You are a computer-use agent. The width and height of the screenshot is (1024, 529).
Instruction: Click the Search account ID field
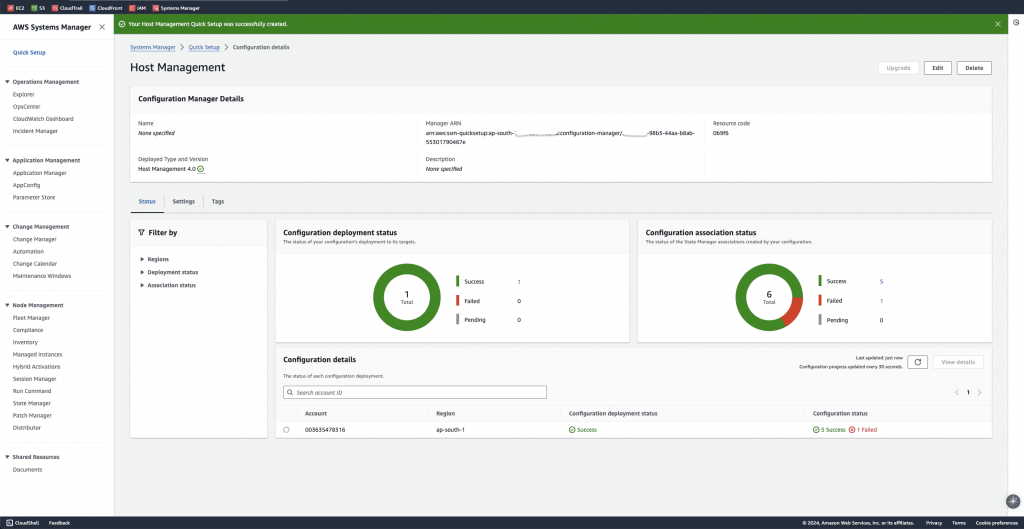(415, 393)
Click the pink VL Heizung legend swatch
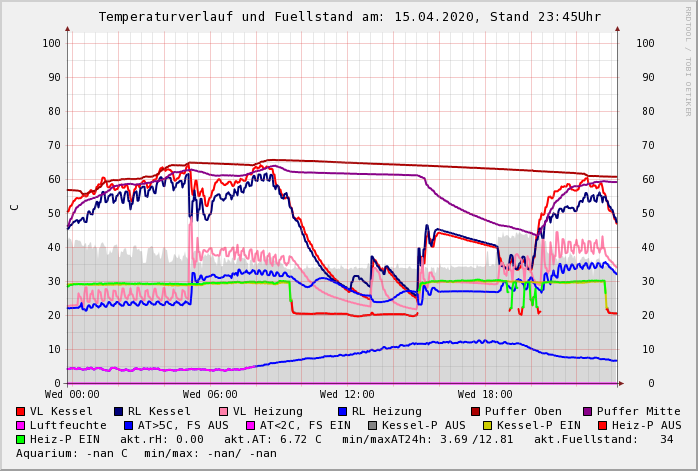 click(223, 411)
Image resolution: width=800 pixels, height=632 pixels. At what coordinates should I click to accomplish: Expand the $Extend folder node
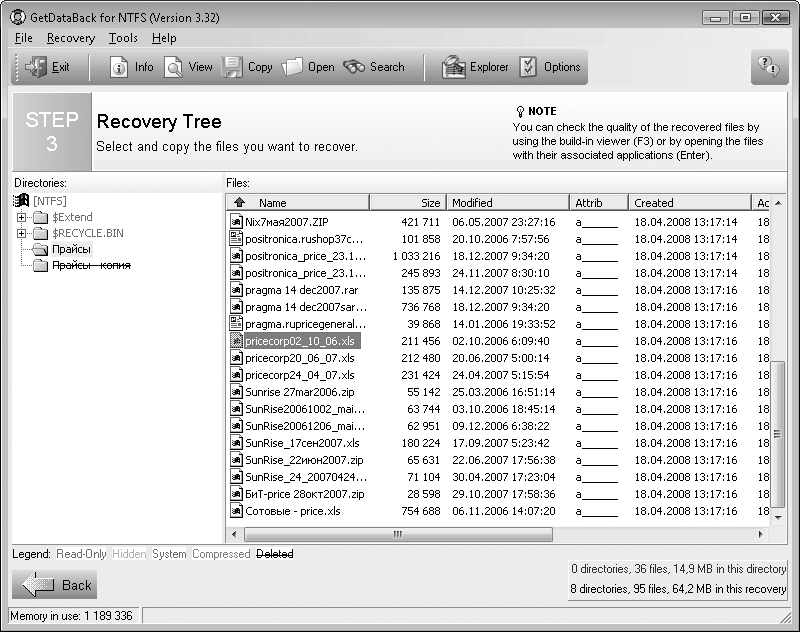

==========

Directions: Could you set down every record above exactly as written, leaving out the pictures?

Answer to this problem:
You are a computer-use agent. The width and height of the screenshot is (1024, 529).
Instruction: Click the Search account ID field
(415, 393)
Click the pink VL Heizung legend swatch
 click(223, 411)
Image resolution: width=800 pixels, height=632 pixels. At what coordinates should I click to accomplish: Expand the $Extend folder node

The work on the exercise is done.